「RE-BED project」始動、環境省の広域認定制度を活用
日本初、水平リサイクル樹脂を採用したベッドを発売
パラマウントベッド株式会社 (本社:東京都江東区、代表取締役 社長執行役員:木村友彦、以下「当社」)は、サーキュラーエコノミー(循環型経済)の実現に向けて、これまで継続して取り組んできた資源の効率的な再生利用と廃棄物の適正な処理に関する活動を、「RE-BED project」と名付け、本格始動いたします。
「RE-BED project」は、当社が2012年に環境省より認定を受けた「広域認定制度(※1)」を活用して使用済みの当社製の医療・介護用ベッドの再資源化を強化するとともに、サステナビリティの推進および新たな事業機会の創出をグループ全体で一層推進してまいります。
また、「RE-BED project」の始動に伴い、当社では水平リサイクルの実用化の成果として、再資源化された材料を一部に採用した在宅向け介護ベッドの新製品を発売いたします。

■「RE-BED project」始動の背景
医療・介護用ベッドは、高い耐久性と安全性を備えている一方で、廃棄時の環境負荷や老朽化の進んだベッドがメンテナンスされずに利用され事故につながる場合があることが課題となっていました。当社では、これらの製品を単なる廃棄物としてではなく、再資源化可能な価値ある資産として捉え、3R(リデュース・リユース・リサイクル)を意識した取り組みを推進しています。

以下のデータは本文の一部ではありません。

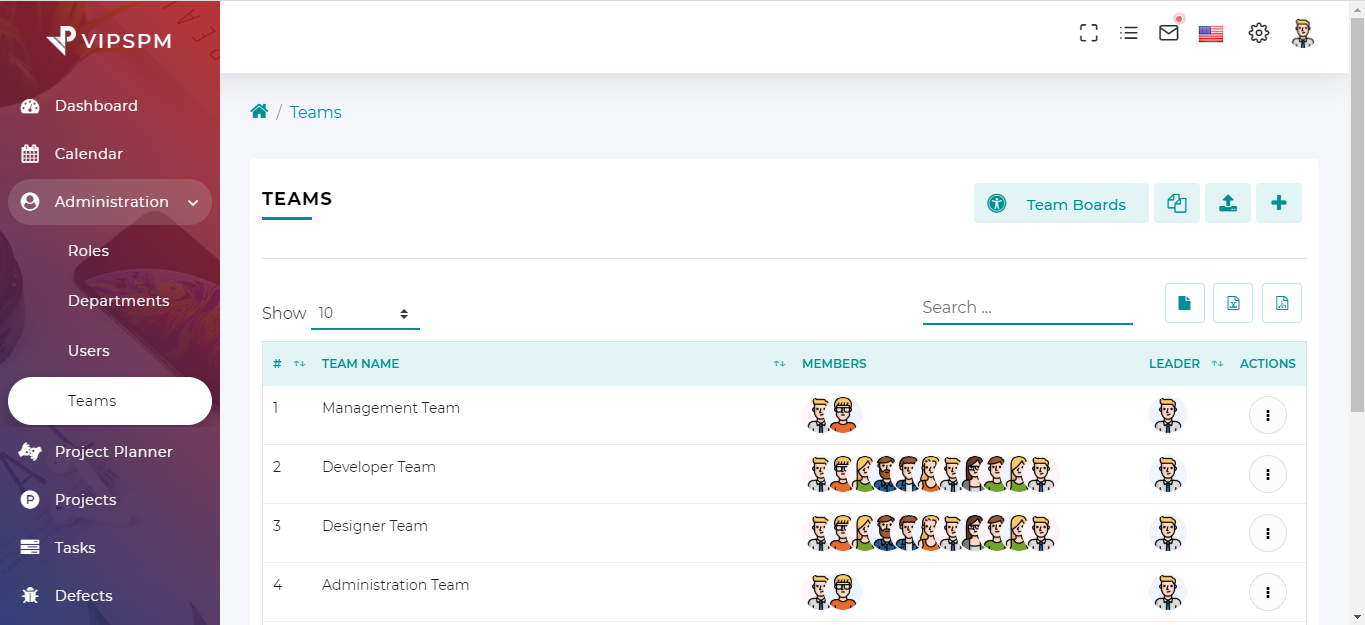Export the table as Excel file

具体的には、グループ会社であるパラテクノ株式会社はメンテナンスを通じて製品の長寿命化を図り、廃棄物の削減(リデュース)に貢献しています。また、同じくグループ会社であるパラマウントケアサービス株式会社(以下「パラマウントケアサービス」)は、製品の再利用(リユース)を主軸とした福祉用具レンタル事業を展開しています。さらに、製品の再資源化(リサイクル)を実現するためには、「広域認定制度」の活用が不可欠であると考え、当社は2012年4月、業界に先駆けて同制度の認定を受けました。

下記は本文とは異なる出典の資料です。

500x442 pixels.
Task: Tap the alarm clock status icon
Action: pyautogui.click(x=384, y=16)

広域認定制度の認定および運用開始以来、当社は全国約200社の収集運搬事業者および約30社の処理施設と連携し、独自の回収スキームを構築してきました。ベッドは1台から回収が可能で、納品と回収をセットで行うことで、ワンストップサービスを実現しています。

現在では全国約2700事業所のお客様のご協力のもと、広域認定に基づく当社の処理量は年々拡大しており、2024年には1万2000トンを超えました。再資源化されたベッドの累計台数は約8万5000台にのぼり、ごく一部が埋立処理されることを除き、再資源化率は99%を達成しています。

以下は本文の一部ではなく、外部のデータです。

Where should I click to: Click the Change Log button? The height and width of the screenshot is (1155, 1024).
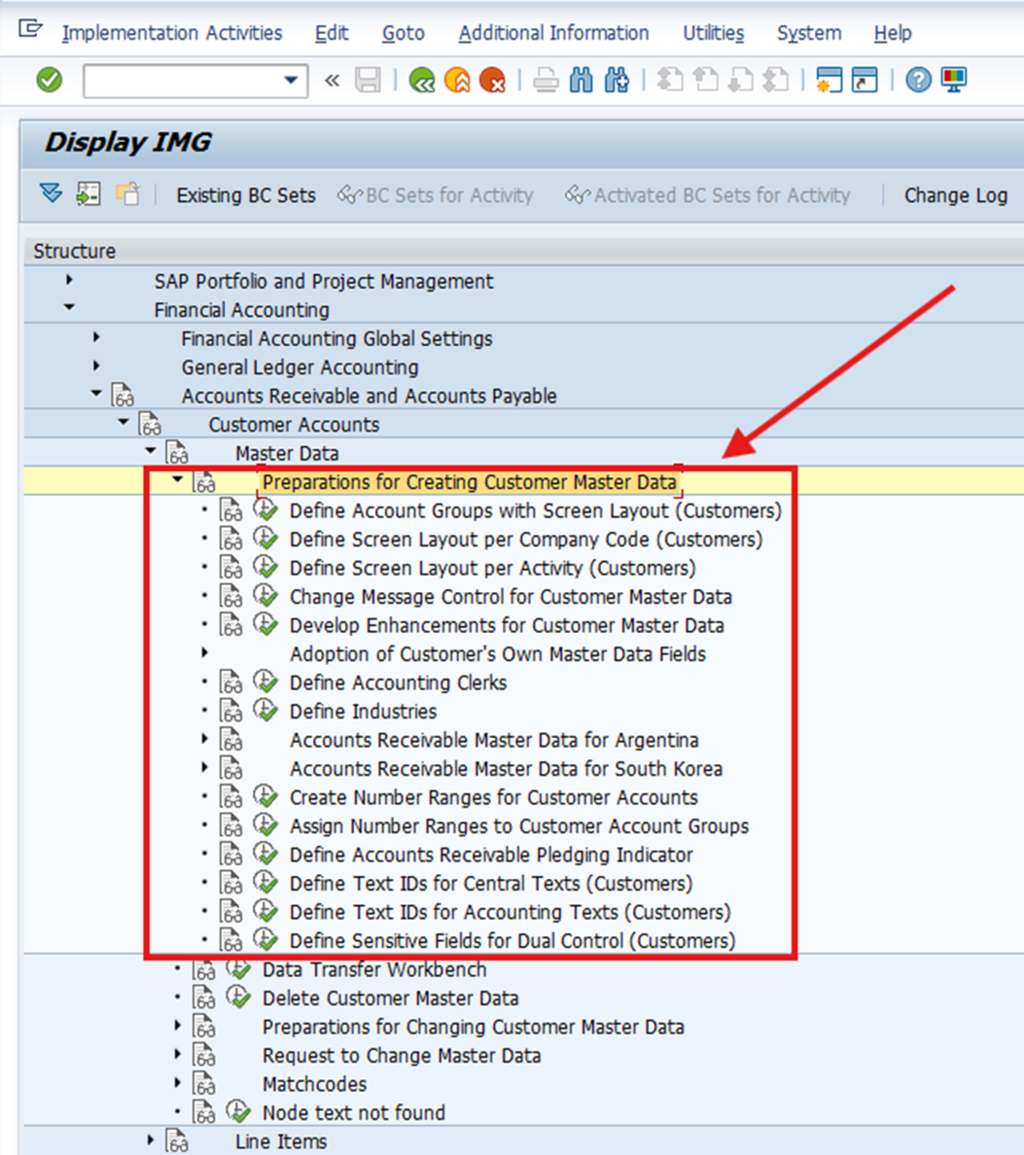(955, 195)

こうした取り組みの中で、当社は2022年より、使用済み製品を同種の部品へ再び活用する「水平リサイクル」技術の実用化にも挑戦してきました。その結果、広域認定制度のもとで回収を進めていた在宅介護用ベッドにおいて、再生樹脂材料を混合しても、新製品に適用される品質基準を満たす樹脂ボードの開発に成功しています。
■日本初、水平リサイクルの樹脂を活用したベッドを発売
8月末に発売する在宅介護用ベッド「楽匠Fit(フィット)」には、自社の使用済み「楽匠」シリーズ製品から再生された樹脂材(※2)を2%含有した樹脂ボードを採用しています。水平リサイクル樹脂を採用したベッドとしては、日本初の事例となります。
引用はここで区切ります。